Activity: Which lines run from the line containing "Task: Click the jump to last page chevron" through the end of the records below? Reproduce them exactly, and nothing else.

------------------------------------------------

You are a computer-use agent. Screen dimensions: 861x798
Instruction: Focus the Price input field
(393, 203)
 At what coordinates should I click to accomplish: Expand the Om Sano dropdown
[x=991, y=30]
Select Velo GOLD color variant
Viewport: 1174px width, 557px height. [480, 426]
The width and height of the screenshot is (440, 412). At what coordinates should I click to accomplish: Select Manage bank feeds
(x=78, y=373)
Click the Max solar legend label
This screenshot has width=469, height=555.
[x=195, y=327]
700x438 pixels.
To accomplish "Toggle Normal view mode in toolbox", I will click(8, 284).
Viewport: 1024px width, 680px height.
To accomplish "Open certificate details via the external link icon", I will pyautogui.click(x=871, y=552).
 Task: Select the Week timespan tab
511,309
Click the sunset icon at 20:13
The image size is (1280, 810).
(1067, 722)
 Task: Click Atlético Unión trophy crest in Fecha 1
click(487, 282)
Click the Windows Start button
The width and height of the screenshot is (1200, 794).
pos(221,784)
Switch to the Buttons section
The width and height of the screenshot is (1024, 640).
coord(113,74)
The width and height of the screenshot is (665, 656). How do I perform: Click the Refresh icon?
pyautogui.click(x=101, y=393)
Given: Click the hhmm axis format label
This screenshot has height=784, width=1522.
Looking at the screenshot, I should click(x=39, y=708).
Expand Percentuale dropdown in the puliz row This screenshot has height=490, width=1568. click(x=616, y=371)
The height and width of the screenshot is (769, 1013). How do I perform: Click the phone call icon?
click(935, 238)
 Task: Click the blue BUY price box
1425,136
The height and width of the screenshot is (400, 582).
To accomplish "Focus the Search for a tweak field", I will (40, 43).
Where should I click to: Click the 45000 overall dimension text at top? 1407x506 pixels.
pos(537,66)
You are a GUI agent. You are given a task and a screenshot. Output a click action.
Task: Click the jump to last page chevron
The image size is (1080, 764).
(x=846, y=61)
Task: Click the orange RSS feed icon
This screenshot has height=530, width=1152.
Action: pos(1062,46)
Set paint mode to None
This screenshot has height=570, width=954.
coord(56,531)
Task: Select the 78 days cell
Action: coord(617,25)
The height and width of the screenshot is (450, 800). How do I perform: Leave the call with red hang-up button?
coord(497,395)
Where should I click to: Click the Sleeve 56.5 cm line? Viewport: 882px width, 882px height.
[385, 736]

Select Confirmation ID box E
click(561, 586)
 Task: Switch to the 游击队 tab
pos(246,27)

------------------------------------------------

Answer to the problem:
Task: Click the jump to last page chevron
The image size is (1080, 764).
(x=846, y=61)
Task: Click the orange RSS feed icon
This screenshot has height=530, width=1152.
Action: pos(1062,46)
Set paint mode to None
This screenshot has height=570, width=954.
coord(56,531)
Task: Select the 78 days cell
Action: coord(617,25)
The height and width of the screenshot is (450, 800). How do I perform: Leave the call with red hang-up button?
coord(497,395)
Where should I click to: Click the Sleeve 56.5 cm line? Viewport: 882px width, 882px height.
[385, 736]

Select Confirmation ID box E
click(561, 586)
 Task: Switch to the 游击队 tab
pos(246,27)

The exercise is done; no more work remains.